I start by taking in the perspective of others. At the bottom of it, it’s simple: looking at things in others’ shoes and counting in others’ interests. It surely saved me a lot of heartburns being angry at others and provided me with a lot of opportunities to learn people’s stories. Now those are the perspectives others can’t take away. They are my friends’ stories forged with my own experience and understanding. They teach me new lessons without getting the scars and change the ways I do things.

Gaining perspectives does not serve to make you more well-rounded or popular, it makes you feel fuller and gets you further in life. You don’t just elevator pitch a billion-dollar idea to a CEO by telling him how one night you were struck by lighting and this idea came to you; you start by telling him you recognize his mission, identify his problems and here is how your idea comes into play. You start by understanding his perspective.

4. One step at a time.

Since we are on the topic of perspectives, the most profound perspective one can ever have, I think, is the perspective of time. There is no strict definition on what a perspective of time should look like, and yet it’s different from the perception of time.

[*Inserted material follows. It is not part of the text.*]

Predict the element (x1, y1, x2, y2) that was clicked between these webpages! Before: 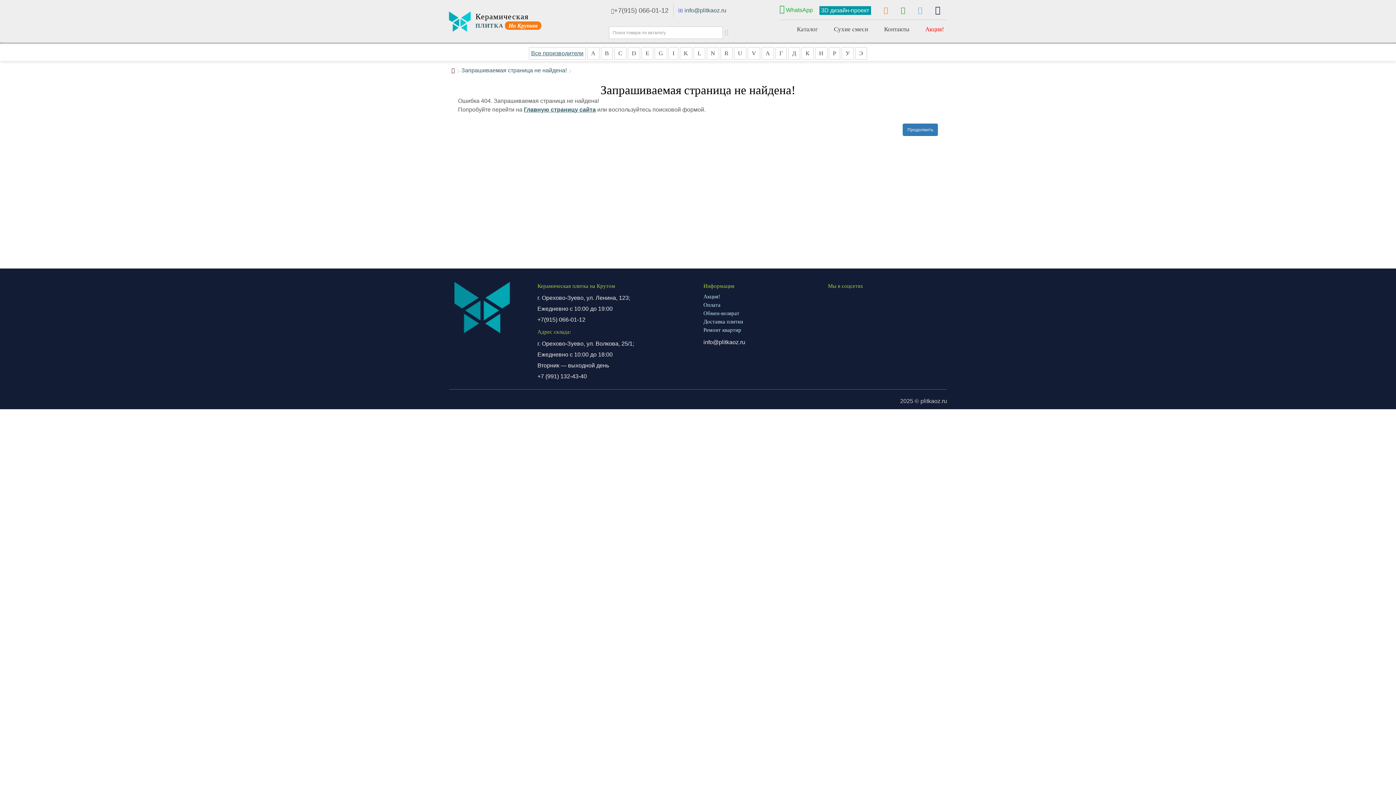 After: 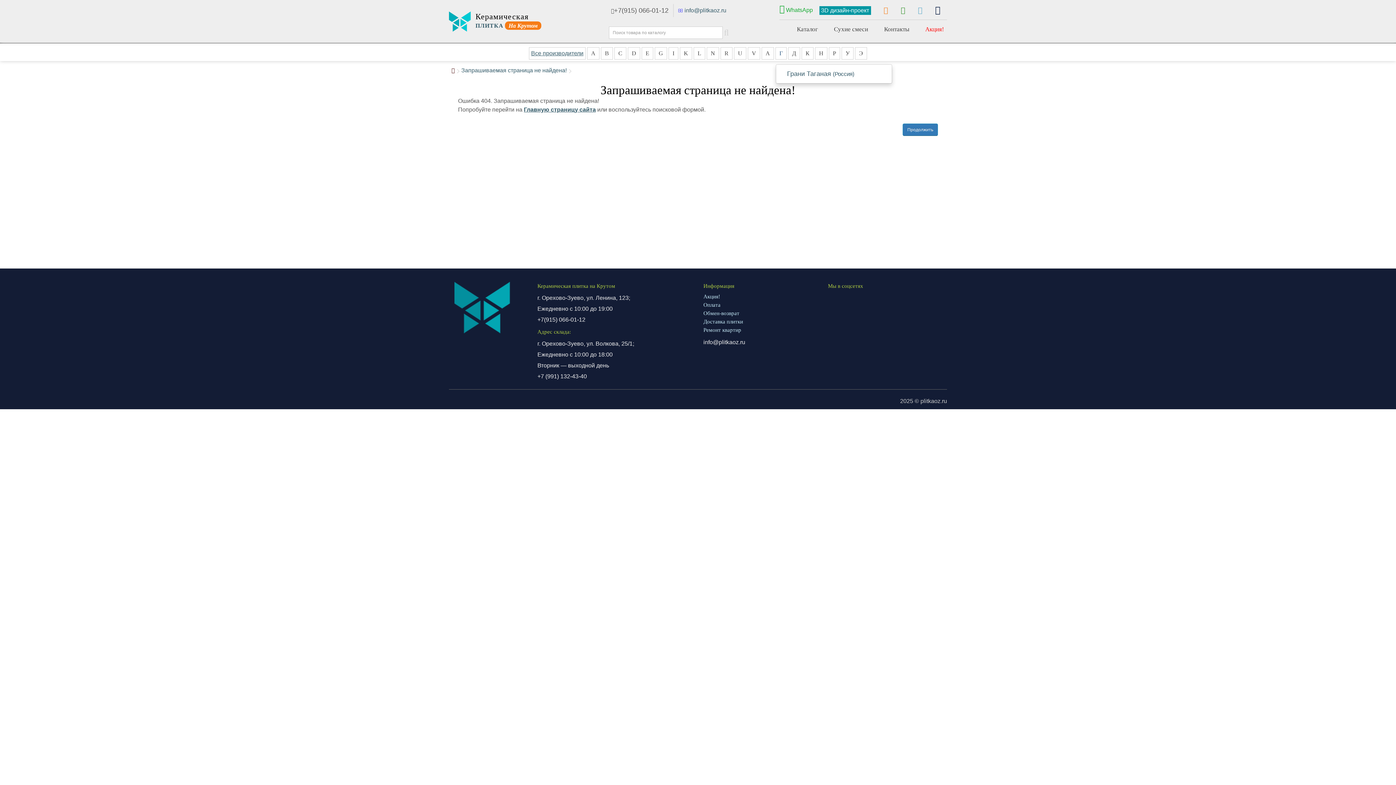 Action: label: Г bbox: (777, 50, 784, 67)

My Russian best friend has said to me on multiple occasions that I have “no chill”; My parents told me I need to learn to be patient. Well patience itself is hard enough, which I am still working on. A perception of time, for me, is still different from just being patient.

In China there is an adage saying “Water breaks rocks, and wind moves mountains. ” Little by little, day by day, the dream that used to seem so insurmountable could be achieved one day. It takes consistency, tenancy and a self-deprecating sense of humor (oh  trust me).  A perspective of time also includes a recognition of fate. Some things are in your control and some things aren’t, and that’s ok. One step at a time. Do whatever that is in your control. Then give it time. Sometimes it works out, sometimes it doesn’t, and that’s ok too.


These are some of things I have learned during my freshman year. It was a long year but has gone by so fast. Of course here comes the cliche part where I say “I am grateful that I have met all these amazing friends and blah blah blah.” But my friends know how mushy I can get behind closed doors, so I am going to skip it here.

But if there is one thing I really want to say about my freshman year, it’s that I wouldn’t want to go back and change one single thing. I am happy with things the way they were and how they unfolded. Certainly there were some moments I wish I never had to deal with, but it’s just like hearing this nice line of lyrics from a Pitbull song: you learn to see the good in the worst things.